Ask Physical Therapist Sam Olson: What Exercises Improve Balance?

Maintaining balance skills is important to stability and avoiding fall-related injuries.  Physical therapist Sam Olson describes exercises everyone can do to improve their balance.

 

In Minnesota, good balance is a requirement to navigate slippery sidewalks during the cold winter months. Even without the challenges of ice and snow, balance is a critical component of fitness, particularly as you age. Every year, more than a third of people who are age 65 or old suffer a fall and fall-related injuries that can have a serious impact on quality of life.

Balance and strength exercises can help prevent falls by improving your ability to control and maintain body position whether you are moving or standing still.

According to Summit Physical Therapist Sam Olson, improving balance is as easy as starting with one simple exercise, and gradually making it more challenging as your balance improves.

“Start with static balance,” Sam explains. “Begin with both feet on the ground, and then lift one leg, so you are standing on a single leg. When you can hold this position for at least 45 seconds while keeping your body centered, and without too much body sway, you are ready to progress. Try balancing while turning your head or closing your eyes while you maintain a stable position on one leg.”

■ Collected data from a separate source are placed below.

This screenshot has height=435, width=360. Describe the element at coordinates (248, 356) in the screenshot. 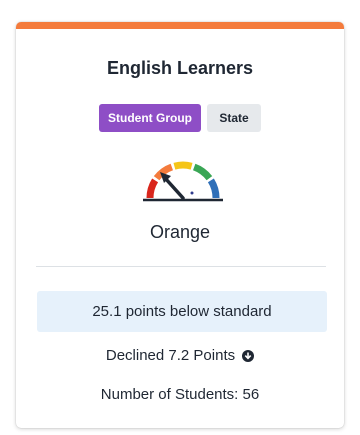

I see `arrow-down-circle-icon` at that location.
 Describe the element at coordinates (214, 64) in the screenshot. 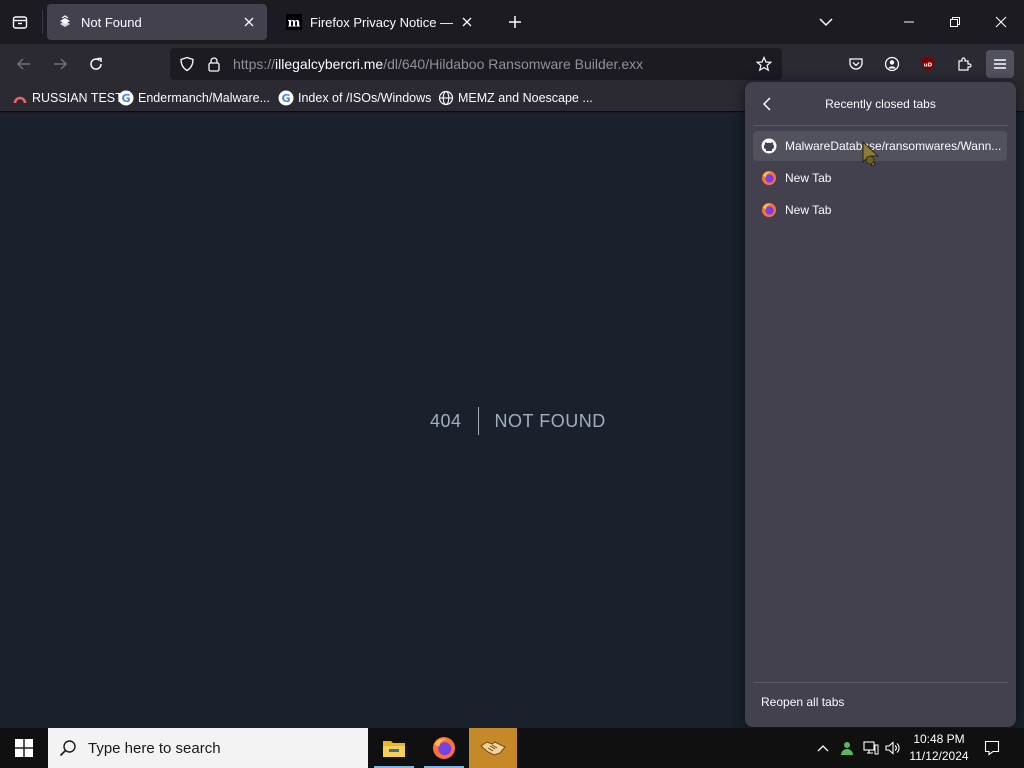

I see `lock-icon` at that location.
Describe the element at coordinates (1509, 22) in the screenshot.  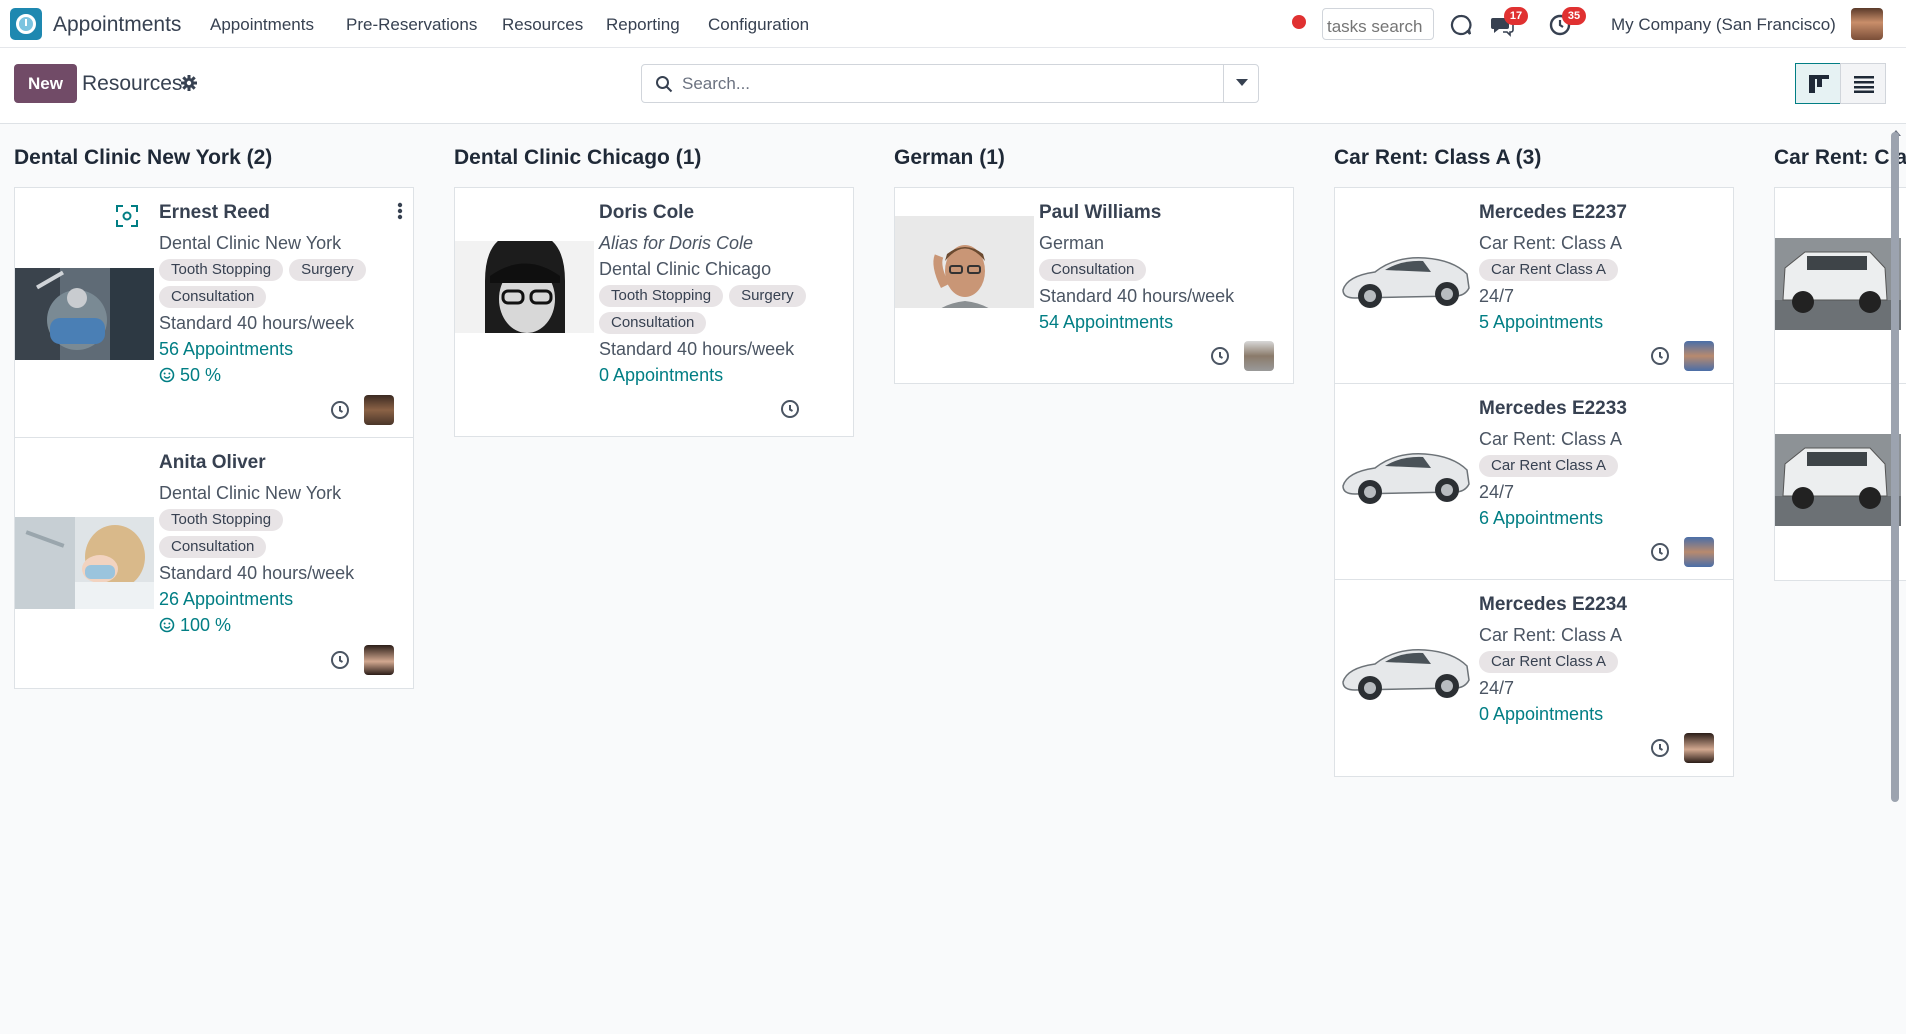
I see `messages-icon: 17` at that location.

One you’ve mastered static balance while holding these variations for at least 45 seconds, you can progress to maintaining your balance while standing on an unstable surface like a piece of foam or a pillow. When you can balance on an unstable surface for 30 to 45 seconds, ramp up the difficulty level by closing your eyes while maintaining your one-legged position.

“Once you are comfortable balancing on foam,” says Sam, “try standing on one leg while reaching forward—displace your center of mass a little bit and get into more dynamic leg and arm movements, or what I call different functional patterns. For example, we can start with one leg up, then balance on foam, then balance while reaching out the other leg, then lean forward with one leg stretched out behind you and your arms stretched out to the sides in an airplane position. Some patients even work up to going down on one knee.”

“When I work with patients,” says Sam, “our exercise plan is based all the patient’s needs. One patient’s goal may be to walk from the front to the back of the house without tripping. Another patients may be intent on maintaining balance while running. Goals vary from patient to patient. My job is to create a plan that will help each patient reach his or her individual objective.”

A little work on balance can yield a large benefit. “For general preventative care, start with the basics of static balance, take your time, and see how much you can progress,” says Sam. “Even the basics are going to make you more stable and less prone to fall—and that, after all, is the goal.”